Kagendo and her husband have also invested the tobacco proceeds into buying goats and maize that they sell on for profit.
“It is the only cash crop we have,” she says of tobacco. “Maize and beans do not produce better yields. The prices fluctuate, and the rains are unreliable.”
Profit at a Cost
Kagendo says despite the fact that tobacco prices have remained constant for nearly two decades, selling on a contract has earned her extra bonuses. She earns extra for grading and folding the leaves by hand.
“We earn an extra 10 cents per kilogram as a bonus through sorting and tying it into 1kg bundles, and transporting them to the designated pickup areas,” she says.
But this is a dangerous practice. The World Health Organization (WHO) warns that nicotine absorbed through the skin from handling wet tobacco leaves exposes farmers to green tobacco sickness.” Symptoms include nausea, vomiting, headache, muscle weakness and dizziness.

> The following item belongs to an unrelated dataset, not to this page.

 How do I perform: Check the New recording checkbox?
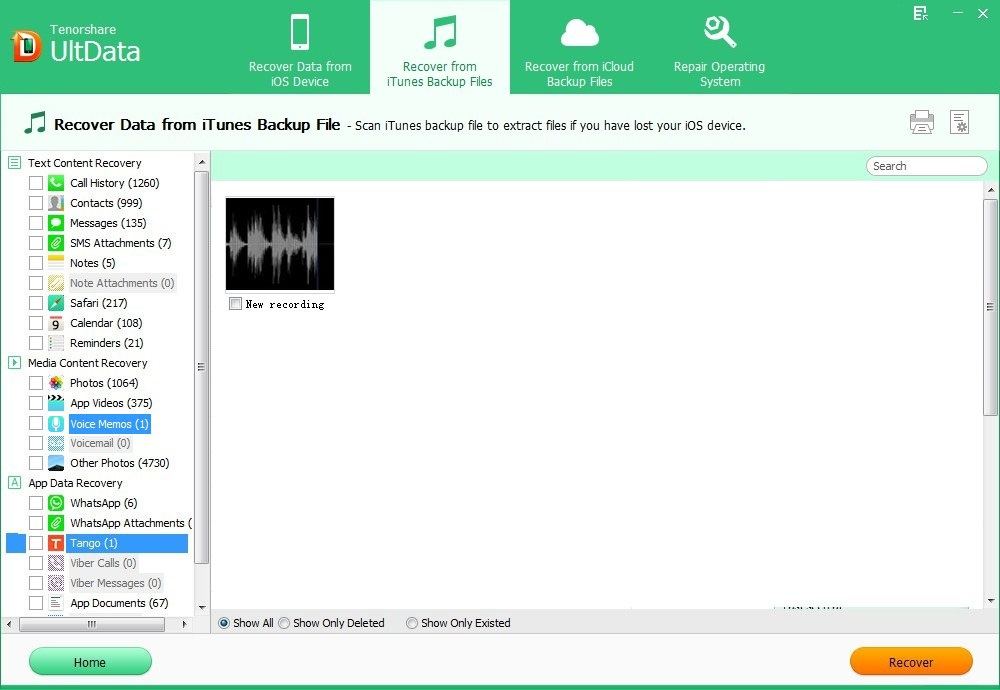click(235, 304)
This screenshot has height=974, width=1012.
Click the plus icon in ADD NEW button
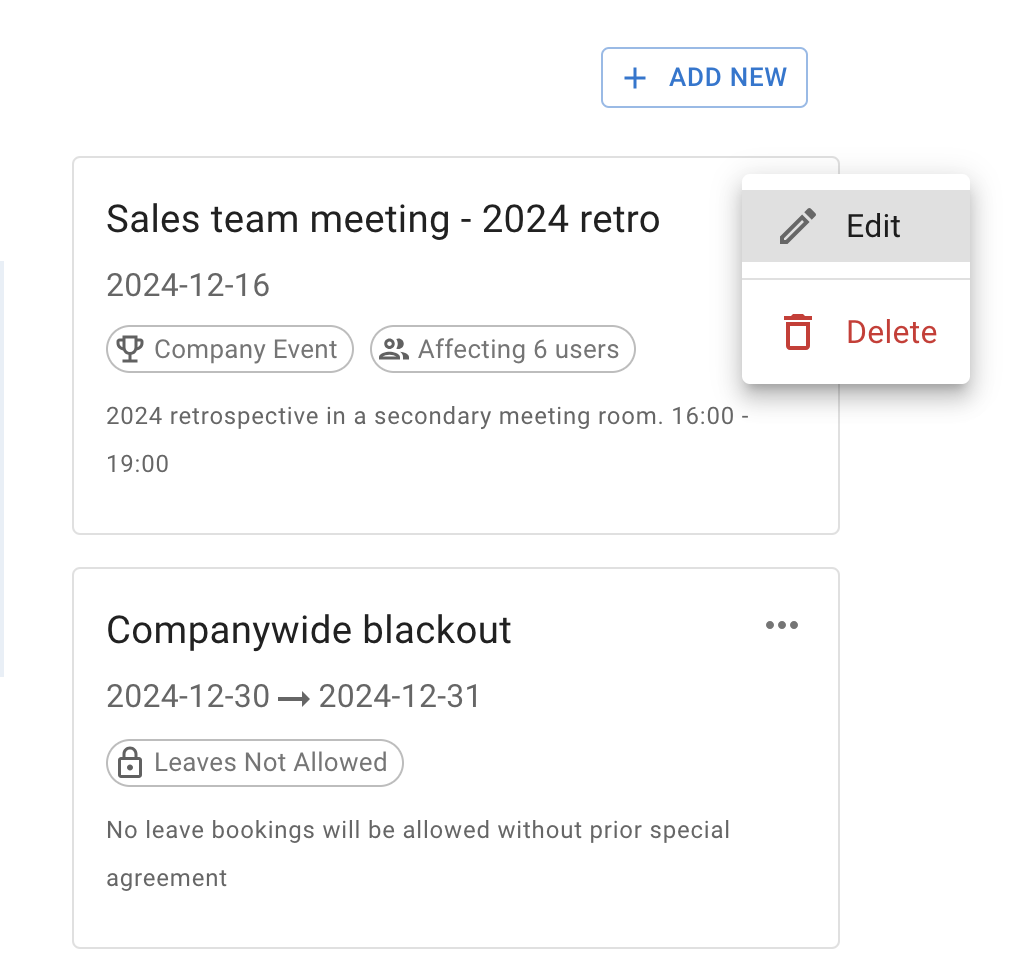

“I plant it just because it brings me money,” Kagendo says. “Otherwise, the smoke during curing is too toxic, and it burns.” The smoking area is next to the family home, exposing her children to the fumes.

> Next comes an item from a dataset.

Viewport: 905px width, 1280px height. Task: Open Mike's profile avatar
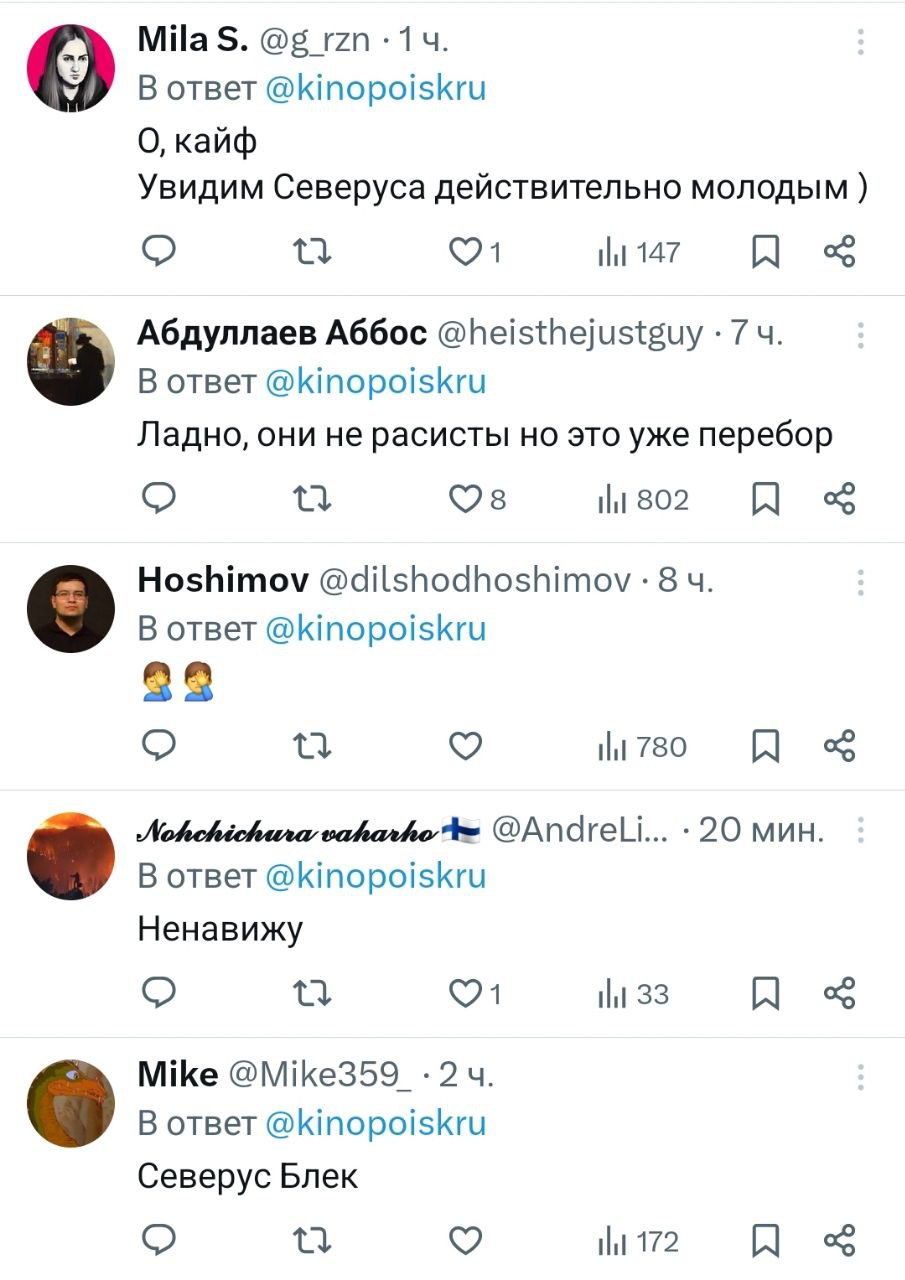70,1102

Phillip Kimundu is a member of a committee that records and represents farmers’ grievances to Mastermind. He says the companies do not cater for medical issues raised by the farmers.
“The pesticides are very harsh,” he says, adding that his observations from Kurene show that tobacco is taking its toll. “The level of cancer, tuberculosis, coughing among children aged three and below, and breathing-problem cases among tobacco farmers are high.”
One study found that 40% of Kenyan tobacco workers surveyed had reported symptoms of pesticide poisoning, which include vertigo, nausea, anxiety, vomiting, diarrhea and asthma-like tightness of the chest.
The demand for firewood required to dry the tobacco also has an environmental impact on the region, leading to widespread deforestation and degraded land quality, making farms more susceptible to the effects of climate change.
David Kaaria, a service provider with Mastermind, told News Deeply that farmers are trained on good agronomic practices, tree planting and safety while handling tobacco and pesticides.
He notes that the company provides tree seedlings to address the high deforestation levels in the village, which are caused by the high demand of firewood used for curing tobacco.
“We provide about 150-200 Grevillea and Acacia tree species per farmer,” he says. “Though the seedling survival rates stands at 70-80 percent, they are not preferred by many farmers because, despite their ability to grow faster, they are not suitable for timber.”
About 100-140kg of fresh leaves take six days to dry over the fire, and Kagendo’s farm has no trees mature enough to be used as firewood. For the 2016-2017 season, Kagendo bought nearly $100 worth of wood from her neighbors. Among the 150 seedlings she was supplied by Mastermind, about 50 survived.
An Obligation to Change
Despite the industry contributing significantly to government revenue through taxation, tobacco farming in Kenya is classified as a non-scheduled crop. This means the Ministry of Agriculture does not allocate development funds to tobacco farmers.
Kenya is party to the WHO Framework Convention on Tobacco Control, a global health treaty ratified by 180 countries that obliges members to implement comprehensive tobacco control laws. Article 17 and 18 of the treaty compel governments to find an alternative livelihood for smallholder tobacco farmers such as Kagendo.
But until that happens, she says she will keep growing the crop. She says if she wants to educate her children, she has no choice.
“I have no other cash crop to fall back on; my children need to eat and go to school. What else can I do?”